The flow recently has been so predominantly in the opposite direction that it's refreshing to have a dance troupe founded and flourishing on the West Coast migrating Eastward for a change. Dance/LA, based in Los Angeles, is currently finishing its first Eastern tour, and it's a trim, lively, interesting outfit.
Under the auspices of the University of Maryland Dance Department, the 11-member ensemble gave two performances this past weekend at the Publick Playhouse in Bladensburg, a 500-seat recently converted moviehouse with a very presentable stage.
Ronnie Brosterman and Spider Kedelsky are listed as "general managers," and musician Betty Walberg as artistic consultant, but the troupe apparently operates as a collective, an increasingly popular formate for smaller companies everywhere. The repertory is drawn from works by company members, as well as such "outsiders" as Kei Takei and Bill Veans.
It is easier to find good dancers than notable choreographers, however - a difficulty that respects no geographical boundaries.
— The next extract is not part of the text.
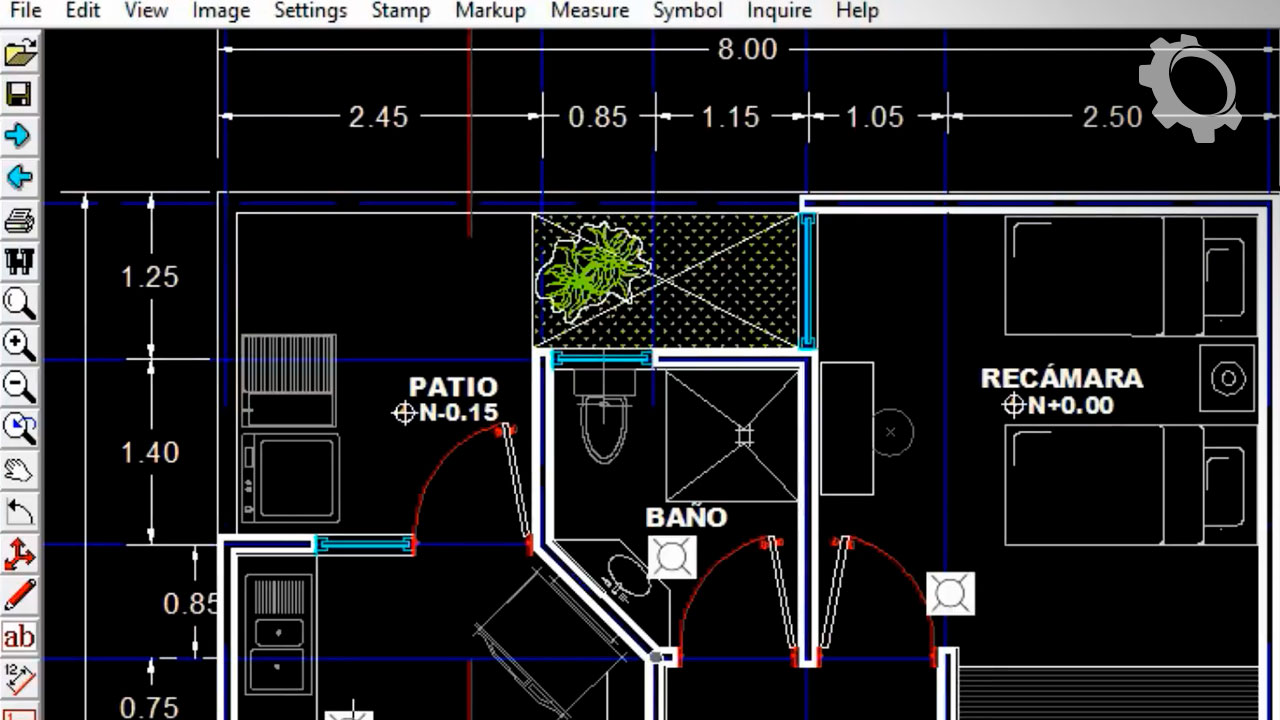Open the Markup menu
Image resolution: width=1280 pixels, height=720 pixels.
(x=490, y=11)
The Dance/LA personnel are without exception goodlooking, well-trained, strong and versatile, and together make a comspicuously harmonious ensemble. The dance fare displayed here, though, looked depressingly bland on the whole, an assortment of eclectic diversions without commitment to an overriding esthetic program or principle.
By far the most distinctive and memorable items were the two pieces by Ronnie Brosterman, both of which show an original choreographic instinct at work. "Rapunzel" is set to a creepily exotic poem by Ann Sexton about sexual possessiveness.The dance is a tour de force, a sinuous solo for Madeleine Scott which shows off her truly striking power of mime and expressionist movement. It is also Scott, on the sound track, whose lucid, subtle reading of the poetry helps make this one of the few combinations of words and dance I've encountered that really seems to work.
"The Plenitude of Being Water," with a suitably evocative score by Ted Kalmon, deploys five dancers in imagery suggesting undulation, splash, whirlpools, the spread and reflection of ripples. The movement makes canny use of stillness. Any displacements and slow gyration and it's altogether compelling in line and rhythm.
Also eye-catching was Margaret Schuette's "In a Shaded Place," a genty erotic idyll sensitively performed by Don Graham and Molly McNiece.